# Sensitivity Analysis, Tornado and Scatter Plots

Project managers always want to know which task they should be most worried about, which tasks will could have the most impact on their project? The common method is to focus on those tasks on the critical path, however tasks that are not on the critical path may be impacted by risks and shift them in such a way that they impact project duration. Tasks, which have the most potential to affect the project parameters such as duration or cost, are called crucial tasks. This term is used to distinguish it from critical tasks, which are on the critical path of the project schedule.

We can identify crucial tasks using sensitivity analysis. In general, sensitivity analysis determines how uncertainties in the output of a mathematical model are impacted by different inputs. In our case, sensitivity analysis determines how uncertainties in project duration, cost and other parameters are affected by uncertainties in task parameters. Let’s assume that each task is a spring and each spring has different stiffness. Tasks with less stiffness will have more uncertainty, that is they will expand or contract more if impacted by other tasks. We are trying to push or pull on each spring to measure the response on the last task. We can see an example of this below. Tasks that have the most effect on the movement of the system of springs (the schedule), are the most crucial tasks. Any risks that are assigned to these tasks need to be given high priority to understand how they can be managed.

We can identify crucial tasks by calculating the correlation between project parameters and task parameters. This is done using correlation coefficients, such as the Spearman correlation coefficient. Spearman is a nonparametric measure of the statistical dependence between two variables. When you perform Monte Carlo simulations, you will get a set of results for duration, cost, and other parameters for each task as well as for the project.

Let’s assume that you want to calculate the correlation coefficient for task duration and project duration.

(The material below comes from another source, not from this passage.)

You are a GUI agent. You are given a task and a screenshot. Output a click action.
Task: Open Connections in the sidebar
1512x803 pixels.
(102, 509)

The Spearman formula compares the result for each task and the project on each iteration of Monte Carlo simulation. If longer task duration always (100%) corresponds with longer project duration and shorter task duration always corresponds with shorter project duration, correlation coefficient will be 1. If there is no relationship between two variables, the correlation coefficient will be zero. Please note that correlation coefficient does not depend on the nature or units of a variable, so you can calculate correlation coefficient between virtually anything, for example, the lag between tasks and project cost. These are the most common types of sensitivity analysis of a project:

• Project duration vs. task duration
• Project finish time vs. task finish time
• Project cost vs. task cost
• Project success rate vs. task success rate
• Project cost vs. task duration (in case if variable cost associated with resources)

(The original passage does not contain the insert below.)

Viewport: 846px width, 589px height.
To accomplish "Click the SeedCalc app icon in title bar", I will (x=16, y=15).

Results of sensitivity analysis can be presented as Tornado Chart/ It is called a Tornado chart due to the characteristic shape the bars form that resemble the cone of a tornado.

All tasks are sorted based on the correlation coefficient. Tasks with higher correlation between their duration and project duration are crucial and listed at the top. Scatter plots can be also a valuable tool for sensitivity analysis/ Each point on this chart represents the result of one iteration of the Monte Carlo simulation. If points are widely dispersed, it indicates that project duration is not strongly correlated with task duration. If points appear to be aligned in one direction, it indicates that project and task duration are strongly correlated.

Be aware, as with any analysis, sometimes different parameters may have “spurious” correlations. A popular example of this is how some people used to think that the stock market was correlated with the length of skirts. As skirts went up, so did stock markets according to this theory. In retrospect, this seems ridiculous, but it serves the purpose that if there is a strong correlation that appears unusual, you should investigate further.